EXERCISE: Check each line of the data below for the word "agent", then extract the ones that have it.
DATA SHOWN below:
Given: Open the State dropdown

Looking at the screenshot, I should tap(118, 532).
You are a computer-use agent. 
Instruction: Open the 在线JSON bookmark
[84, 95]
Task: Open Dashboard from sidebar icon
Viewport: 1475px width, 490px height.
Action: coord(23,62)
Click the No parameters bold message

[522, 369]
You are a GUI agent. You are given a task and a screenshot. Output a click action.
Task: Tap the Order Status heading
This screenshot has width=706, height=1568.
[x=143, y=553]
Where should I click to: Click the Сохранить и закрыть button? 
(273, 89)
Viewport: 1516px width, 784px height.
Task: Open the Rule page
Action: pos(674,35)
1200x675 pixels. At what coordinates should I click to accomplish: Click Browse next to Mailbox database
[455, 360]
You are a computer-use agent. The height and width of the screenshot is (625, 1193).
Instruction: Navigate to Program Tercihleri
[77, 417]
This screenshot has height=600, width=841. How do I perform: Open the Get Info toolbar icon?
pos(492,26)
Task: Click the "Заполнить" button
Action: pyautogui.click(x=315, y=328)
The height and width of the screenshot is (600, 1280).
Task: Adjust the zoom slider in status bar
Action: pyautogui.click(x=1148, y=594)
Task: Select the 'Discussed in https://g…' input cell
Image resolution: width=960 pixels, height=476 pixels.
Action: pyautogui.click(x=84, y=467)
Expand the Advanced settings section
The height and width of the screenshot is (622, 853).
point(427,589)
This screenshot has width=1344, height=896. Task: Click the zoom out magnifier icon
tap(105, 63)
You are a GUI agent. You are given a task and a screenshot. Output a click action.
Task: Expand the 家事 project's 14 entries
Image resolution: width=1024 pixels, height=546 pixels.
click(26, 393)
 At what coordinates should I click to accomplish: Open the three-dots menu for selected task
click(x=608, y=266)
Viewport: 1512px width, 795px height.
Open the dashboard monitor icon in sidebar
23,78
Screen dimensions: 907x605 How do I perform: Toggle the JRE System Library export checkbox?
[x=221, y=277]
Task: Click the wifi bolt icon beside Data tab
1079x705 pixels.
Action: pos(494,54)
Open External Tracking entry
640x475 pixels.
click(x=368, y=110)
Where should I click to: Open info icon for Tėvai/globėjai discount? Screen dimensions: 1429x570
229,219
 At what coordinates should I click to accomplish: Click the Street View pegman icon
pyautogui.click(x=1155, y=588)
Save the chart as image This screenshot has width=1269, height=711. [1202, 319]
End of DATA SHOWN.
ANSWER SPACE:
You are a computer-use agent. 
You are a GUI agent. You are given a task and a screenshot. Output a click action.
You are a computer-use agent. The height and width of the screenshot is (625, 1193).
You are a GUI agent. You are given a task and a screenshot. Output a click action.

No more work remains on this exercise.